Martin Snyder 

Chesapeake, VA

"I have been in sports and athletics all my life. I played the typical teams sports, however, I excelled in the endurance sports, culminating in qualify for the Boston Marathon, six times.

Marathon training was taking a hard toll on my body so I started to add weight training to build more endurance strength for the longer and harder. This was in my mid to late 30’s.

An injury at 41 forced me to be side lined and my running and racing career was over. I did take up bike racing to get that competition and speed rush.

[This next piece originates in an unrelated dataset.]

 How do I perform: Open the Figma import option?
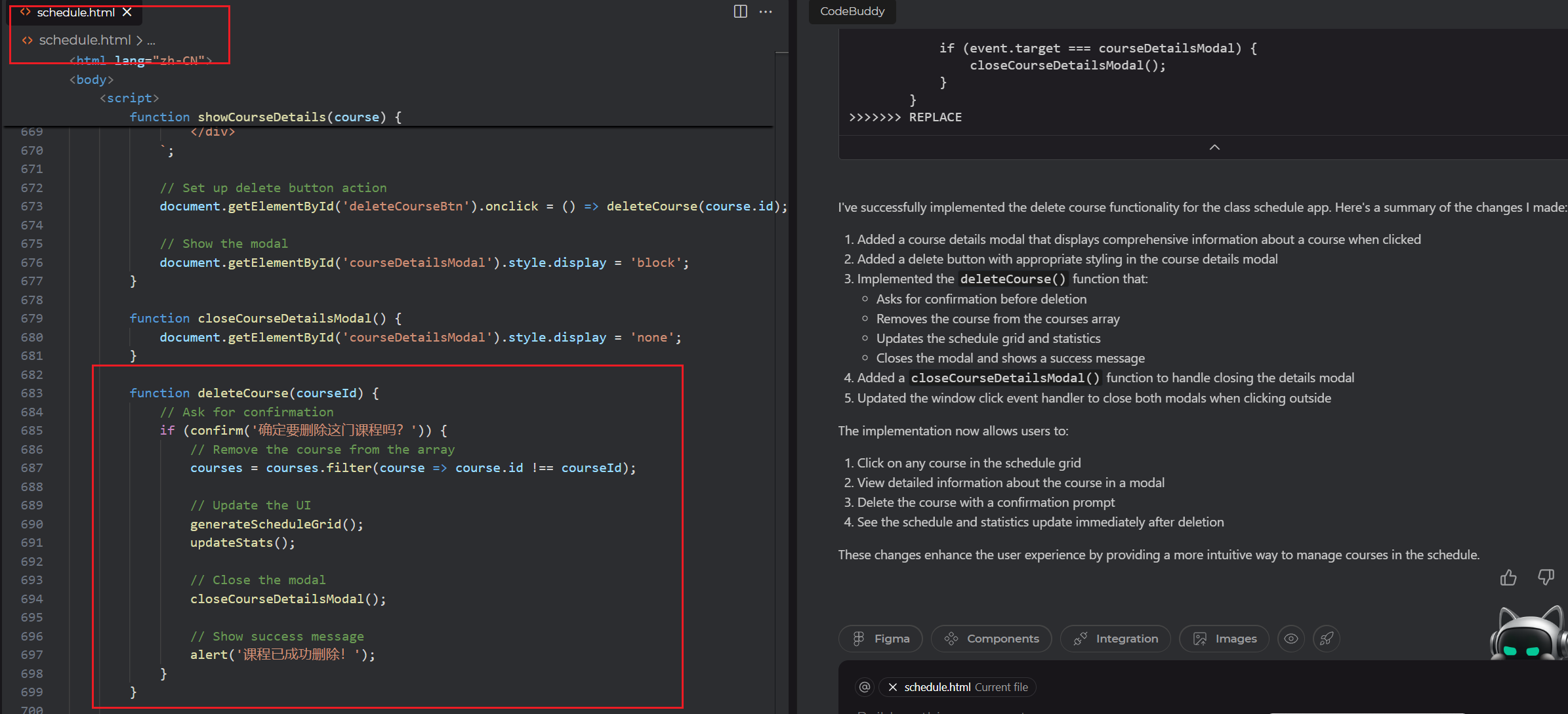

One day I was looking in the mirror before heading out on ride and really didn’t understand how could still look like the skinny geeky kid from high school. I was in phenomenal shape, cardiovascularly speaking with a resting heart rate of 37, but very little muscle definition.

At 45, I joined a gym for the first time and started lifting weights, with a purpose. So that I didn’t hurt myself, I started reading anything and everything about weight lifting I could and really focused in on technique. My passion for running and cycling was now being overtaken by my passion to lift.

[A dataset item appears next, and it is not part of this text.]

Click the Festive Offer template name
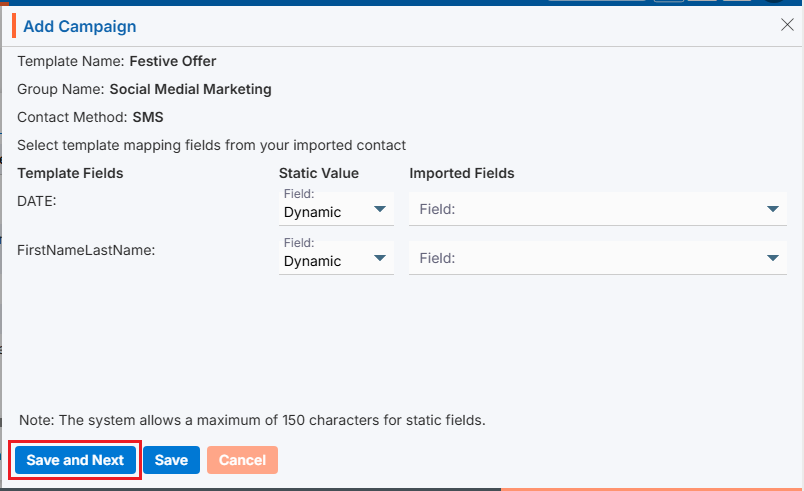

At 50 my wife asked me if I wanted to do a Physic Show. (Dang, women can read your mind.) Within six months I was on stage at my first competition, nervous at first, but talking with the other competitors, most of whom were half my age, I decided that this was going to be something fun and enjoyable. I have only done the one competition but want to be an example for the younger generation and redefine the definition of “old”.

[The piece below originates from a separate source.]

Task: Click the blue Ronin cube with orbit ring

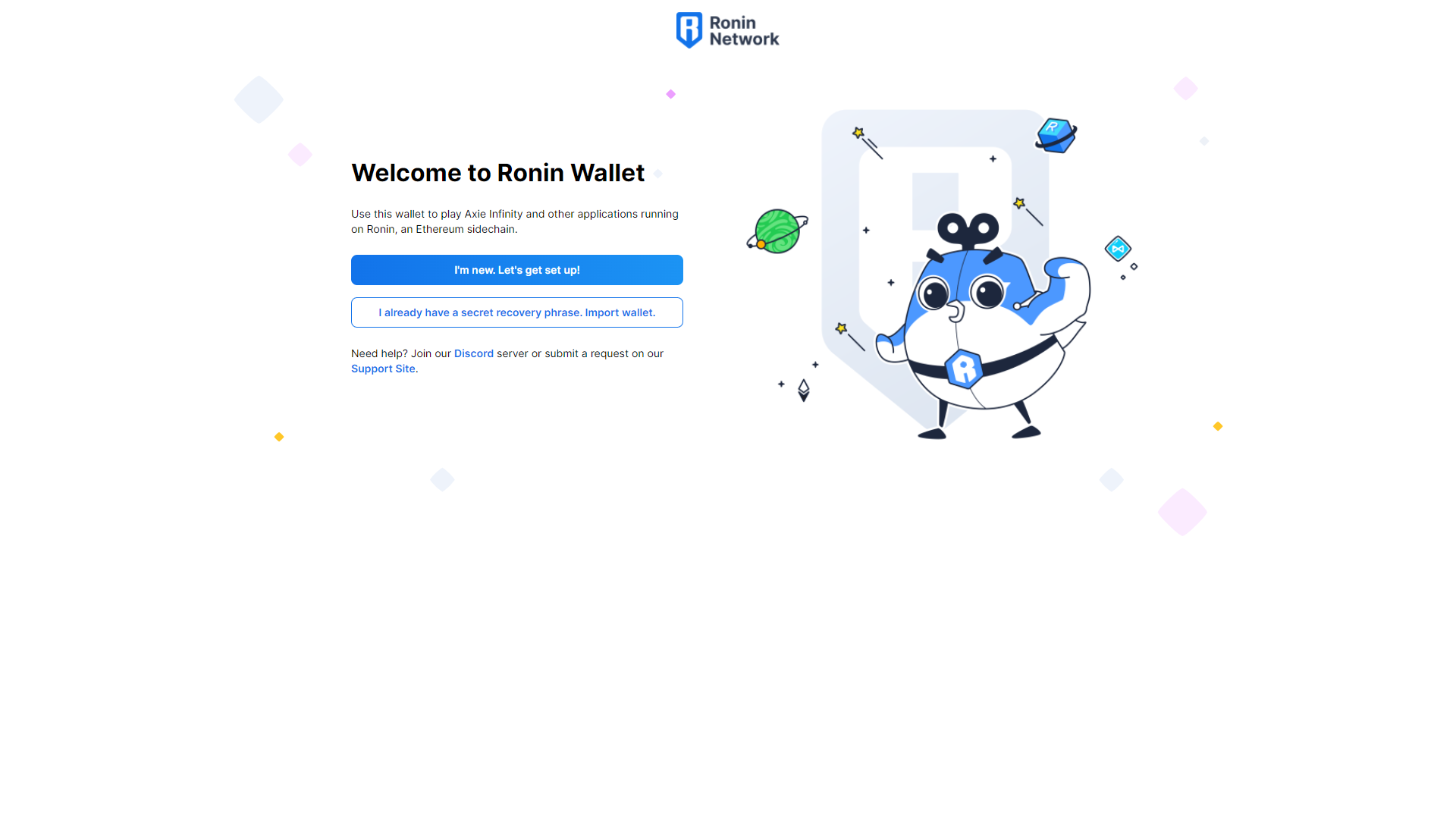Action: (x=1056, y=135)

I have been lifting and training for 13 years and can say it has changed my life. Where ever I go, I walk with confidence. I have much younger people get completely blow away when I tell them my age. I’ve had a few wives elbow their husbands and say “I want you to look like that."

People think I must be gifted or talented to see the gains and changes weight lifting has done. I would respond that I might have a gift or talent, I don’t know, I do know that I have heart and determination. I might still be working 50 - 60 hours a week, at my 9-5 job, but that daily 60 - 90 minute workout, that ME TIME, is what gets me through the day.

Everyone wants to know your “Why” My WHY is Me. Through dedication and hard work. Doing my “ME TIME”, it has translated into the strength and energy to help other."